Noelani gaped at Adam, feeling foolish but not at all sure how to extricate herself from this conversation. Certainly they were now both aware that she’d mistaken his identity.

“I restore historic homes,” he said pleasantly. “I guess you saw the fire damage.”

“As you aren’t family, Mr. Ross, would you be so kind as to direct me to Cassandra Fontaine?”

“Devlin,” he corrected smoothly. “Casey doesn’t go by Fontaine anymore. She married Nick last week. She’s out on the property overseeing the cane cutting. Their harvest was delayed but— That’s beside the point,” he muttered, getting a grip on his runaway tongue.

Noelani narrowed her eyes. This guy didn’t have a clue. You couldn’t cut cane in this deluge; it’d only mash the stalks into the mud.

“I suppose I could take you to Auntie E,” Adam continued. “She’s their aunt, uh…your aunt…not mine.” Adam floundered as the woman to whom he spoke seemed slow to comprehend. “Esme Fontaine is Duke’s sister. She lives here at Bellefontaine.”

More blank looks from the dripping newcomer.

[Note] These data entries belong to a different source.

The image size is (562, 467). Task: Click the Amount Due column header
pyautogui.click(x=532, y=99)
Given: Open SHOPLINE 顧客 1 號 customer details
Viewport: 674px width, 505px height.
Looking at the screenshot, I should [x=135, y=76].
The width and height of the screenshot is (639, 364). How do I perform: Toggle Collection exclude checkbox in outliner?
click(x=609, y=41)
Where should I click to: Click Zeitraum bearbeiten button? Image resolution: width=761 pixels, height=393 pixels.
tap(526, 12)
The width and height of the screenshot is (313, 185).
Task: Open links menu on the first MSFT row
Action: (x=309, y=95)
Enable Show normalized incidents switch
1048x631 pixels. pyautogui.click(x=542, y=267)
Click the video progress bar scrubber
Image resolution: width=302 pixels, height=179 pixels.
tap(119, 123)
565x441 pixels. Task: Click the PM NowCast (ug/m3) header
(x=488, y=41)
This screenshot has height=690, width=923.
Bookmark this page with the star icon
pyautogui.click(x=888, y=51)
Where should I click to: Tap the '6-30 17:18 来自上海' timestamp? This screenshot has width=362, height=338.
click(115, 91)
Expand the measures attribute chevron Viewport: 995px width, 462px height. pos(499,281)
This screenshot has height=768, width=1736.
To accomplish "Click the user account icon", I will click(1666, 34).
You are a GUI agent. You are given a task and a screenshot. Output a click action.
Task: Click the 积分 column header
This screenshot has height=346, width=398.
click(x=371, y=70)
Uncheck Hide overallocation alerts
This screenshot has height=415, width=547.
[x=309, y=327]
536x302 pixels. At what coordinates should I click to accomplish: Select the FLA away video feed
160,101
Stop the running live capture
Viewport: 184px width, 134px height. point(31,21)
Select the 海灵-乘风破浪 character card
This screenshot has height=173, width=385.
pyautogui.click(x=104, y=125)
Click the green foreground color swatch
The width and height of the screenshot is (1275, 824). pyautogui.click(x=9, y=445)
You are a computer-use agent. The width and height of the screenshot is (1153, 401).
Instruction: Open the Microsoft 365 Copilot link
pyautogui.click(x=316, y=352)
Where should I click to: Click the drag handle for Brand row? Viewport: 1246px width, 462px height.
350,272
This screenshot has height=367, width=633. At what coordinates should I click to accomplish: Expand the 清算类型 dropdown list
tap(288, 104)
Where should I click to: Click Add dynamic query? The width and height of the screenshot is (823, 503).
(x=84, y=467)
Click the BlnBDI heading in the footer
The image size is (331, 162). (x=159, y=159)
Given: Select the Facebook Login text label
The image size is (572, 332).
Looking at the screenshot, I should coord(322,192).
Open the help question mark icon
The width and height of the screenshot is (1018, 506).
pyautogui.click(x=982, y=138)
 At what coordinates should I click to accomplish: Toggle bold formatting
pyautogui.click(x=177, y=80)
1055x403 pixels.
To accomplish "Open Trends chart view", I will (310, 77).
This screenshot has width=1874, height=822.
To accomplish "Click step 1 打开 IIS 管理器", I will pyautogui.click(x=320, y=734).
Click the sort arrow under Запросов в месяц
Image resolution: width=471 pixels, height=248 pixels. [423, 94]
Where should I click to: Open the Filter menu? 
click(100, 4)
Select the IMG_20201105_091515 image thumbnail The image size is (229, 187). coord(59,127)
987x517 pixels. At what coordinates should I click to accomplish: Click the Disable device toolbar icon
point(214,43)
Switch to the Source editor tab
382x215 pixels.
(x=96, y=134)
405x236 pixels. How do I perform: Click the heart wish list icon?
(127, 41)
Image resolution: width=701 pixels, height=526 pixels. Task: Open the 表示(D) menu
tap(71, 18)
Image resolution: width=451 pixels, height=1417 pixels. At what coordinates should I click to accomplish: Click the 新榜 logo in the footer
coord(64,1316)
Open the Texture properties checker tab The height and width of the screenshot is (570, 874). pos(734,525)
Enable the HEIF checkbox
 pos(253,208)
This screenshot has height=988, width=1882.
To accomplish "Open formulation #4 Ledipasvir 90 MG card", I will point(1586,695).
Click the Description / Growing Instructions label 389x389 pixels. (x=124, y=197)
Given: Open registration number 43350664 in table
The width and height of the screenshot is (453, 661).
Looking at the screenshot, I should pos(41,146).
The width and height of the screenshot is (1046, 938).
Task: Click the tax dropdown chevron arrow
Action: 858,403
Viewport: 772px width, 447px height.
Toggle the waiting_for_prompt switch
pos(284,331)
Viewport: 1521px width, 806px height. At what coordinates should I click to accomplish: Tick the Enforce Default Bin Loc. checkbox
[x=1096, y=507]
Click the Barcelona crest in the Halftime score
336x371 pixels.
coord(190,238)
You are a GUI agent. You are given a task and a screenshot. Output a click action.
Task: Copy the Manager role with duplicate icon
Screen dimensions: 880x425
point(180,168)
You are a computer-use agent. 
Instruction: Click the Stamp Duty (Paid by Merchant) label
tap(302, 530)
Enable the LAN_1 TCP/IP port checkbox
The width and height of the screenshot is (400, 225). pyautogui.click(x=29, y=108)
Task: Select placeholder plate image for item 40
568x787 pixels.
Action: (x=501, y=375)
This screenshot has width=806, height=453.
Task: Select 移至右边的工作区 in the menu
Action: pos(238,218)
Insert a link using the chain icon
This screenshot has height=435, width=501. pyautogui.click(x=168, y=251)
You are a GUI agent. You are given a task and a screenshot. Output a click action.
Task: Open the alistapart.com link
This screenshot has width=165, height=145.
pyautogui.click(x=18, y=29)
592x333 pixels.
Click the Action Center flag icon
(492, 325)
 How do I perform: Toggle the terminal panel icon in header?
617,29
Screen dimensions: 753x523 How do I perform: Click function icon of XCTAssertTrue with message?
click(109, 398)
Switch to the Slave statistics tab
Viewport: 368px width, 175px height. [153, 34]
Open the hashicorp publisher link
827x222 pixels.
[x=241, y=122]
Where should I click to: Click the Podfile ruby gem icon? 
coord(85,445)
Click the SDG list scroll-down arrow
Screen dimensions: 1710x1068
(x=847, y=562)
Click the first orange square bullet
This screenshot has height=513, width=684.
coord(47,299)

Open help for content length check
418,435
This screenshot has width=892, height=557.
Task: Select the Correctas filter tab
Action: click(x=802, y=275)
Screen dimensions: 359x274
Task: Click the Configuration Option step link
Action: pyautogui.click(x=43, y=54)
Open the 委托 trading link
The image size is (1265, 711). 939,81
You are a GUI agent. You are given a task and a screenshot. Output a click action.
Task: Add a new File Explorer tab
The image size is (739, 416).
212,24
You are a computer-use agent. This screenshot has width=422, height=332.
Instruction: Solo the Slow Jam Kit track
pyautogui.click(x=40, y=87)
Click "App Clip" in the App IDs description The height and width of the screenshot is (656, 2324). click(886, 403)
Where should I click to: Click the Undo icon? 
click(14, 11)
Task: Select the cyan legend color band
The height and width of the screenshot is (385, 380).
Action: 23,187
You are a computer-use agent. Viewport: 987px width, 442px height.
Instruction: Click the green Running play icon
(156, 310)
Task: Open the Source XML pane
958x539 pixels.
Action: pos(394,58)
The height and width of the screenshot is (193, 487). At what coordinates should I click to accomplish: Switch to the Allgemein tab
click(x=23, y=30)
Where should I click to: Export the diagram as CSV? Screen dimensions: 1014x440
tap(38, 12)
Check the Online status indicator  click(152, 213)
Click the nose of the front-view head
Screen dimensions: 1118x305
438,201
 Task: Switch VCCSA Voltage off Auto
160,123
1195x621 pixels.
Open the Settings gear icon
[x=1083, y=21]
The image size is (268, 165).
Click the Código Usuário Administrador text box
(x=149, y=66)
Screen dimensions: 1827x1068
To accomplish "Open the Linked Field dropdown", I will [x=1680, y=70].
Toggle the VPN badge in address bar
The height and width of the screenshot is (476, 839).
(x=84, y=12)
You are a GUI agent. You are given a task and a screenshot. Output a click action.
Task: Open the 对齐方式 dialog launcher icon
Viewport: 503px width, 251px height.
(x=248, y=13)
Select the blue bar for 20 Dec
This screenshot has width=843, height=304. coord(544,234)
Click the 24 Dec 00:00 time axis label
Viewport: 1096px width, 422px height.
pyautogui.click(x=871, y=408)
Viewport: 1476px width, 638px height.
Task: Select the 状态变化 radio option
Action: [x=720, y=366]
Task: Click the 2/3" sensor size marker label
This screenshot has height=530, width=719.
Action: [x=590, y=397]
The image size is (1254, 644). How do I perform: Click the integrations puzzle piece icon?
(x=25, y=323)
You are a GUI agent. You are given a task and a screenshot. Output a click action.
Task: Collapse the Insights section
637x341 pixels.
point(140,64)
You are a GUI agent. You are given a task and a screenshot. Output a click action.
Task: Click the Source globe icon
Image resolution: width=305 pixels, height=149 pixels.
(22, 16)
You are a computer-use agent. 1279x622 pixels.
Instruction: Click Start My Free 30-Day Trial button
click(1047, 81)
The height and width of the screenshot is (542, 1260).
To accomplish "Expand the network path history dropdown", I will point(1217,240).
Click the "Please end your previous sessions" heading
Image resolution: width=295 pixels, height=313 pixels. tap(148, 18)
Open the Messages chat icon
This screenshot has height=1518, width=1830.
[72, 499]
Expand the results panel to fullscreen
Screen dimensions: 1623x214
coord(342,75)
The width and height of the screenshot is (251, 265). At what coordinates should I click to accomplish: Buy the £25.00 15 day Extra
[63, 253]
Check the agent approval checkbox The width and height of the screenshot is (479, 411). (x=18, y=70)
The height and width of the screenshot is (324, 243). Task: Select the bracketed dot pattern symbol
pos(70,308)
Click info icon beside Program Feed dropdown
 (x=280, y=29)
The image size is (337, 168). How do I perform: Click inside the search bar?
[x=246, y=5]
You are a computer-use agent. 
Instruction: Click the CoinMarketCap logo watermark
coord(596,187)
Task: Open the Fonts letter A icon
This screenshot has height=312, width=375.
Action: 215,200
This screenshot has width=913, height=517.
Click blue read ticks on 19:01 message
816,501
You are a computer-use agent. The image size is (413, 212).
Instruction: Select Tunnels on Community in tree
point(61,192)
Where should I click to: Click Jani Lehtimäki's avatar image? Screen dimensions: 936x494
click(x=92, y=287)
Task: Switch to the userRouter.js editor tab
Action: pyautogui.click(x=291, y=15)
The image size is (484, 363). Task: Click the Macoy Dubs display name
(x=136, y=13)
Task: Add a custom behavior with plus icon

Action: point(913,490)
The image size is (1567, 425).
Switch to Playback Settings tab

“Esme’s the only one around right now. Megan’s nanny, Tanya, left to collect her from preschool right before you showed up. Jackson’s daughter, Megan—are none of these names ringing any bells with you?” he finally asked.

Shaking her head, Noelani rubbed her temples. She’d started out expecting to meet two relatives, and this man— Adam Ross—stood here blathering on about an aunt, a niece and a brother-in-law. Or would Nick Devlin technically be her half brother-in-law?

“I’m sorry, I didn’t catch your name,” Adam said bluntly.

“Noelani. Noelani Hana. I’m… Duke Fontaine is… My mother, Anela Hana… It’s too difficult to explain,” she said, blinking back tears. “Look, I’ve had a long flight from Honolulu, and I’m wet to the skin. Do you think I could see someone about getting a towel?”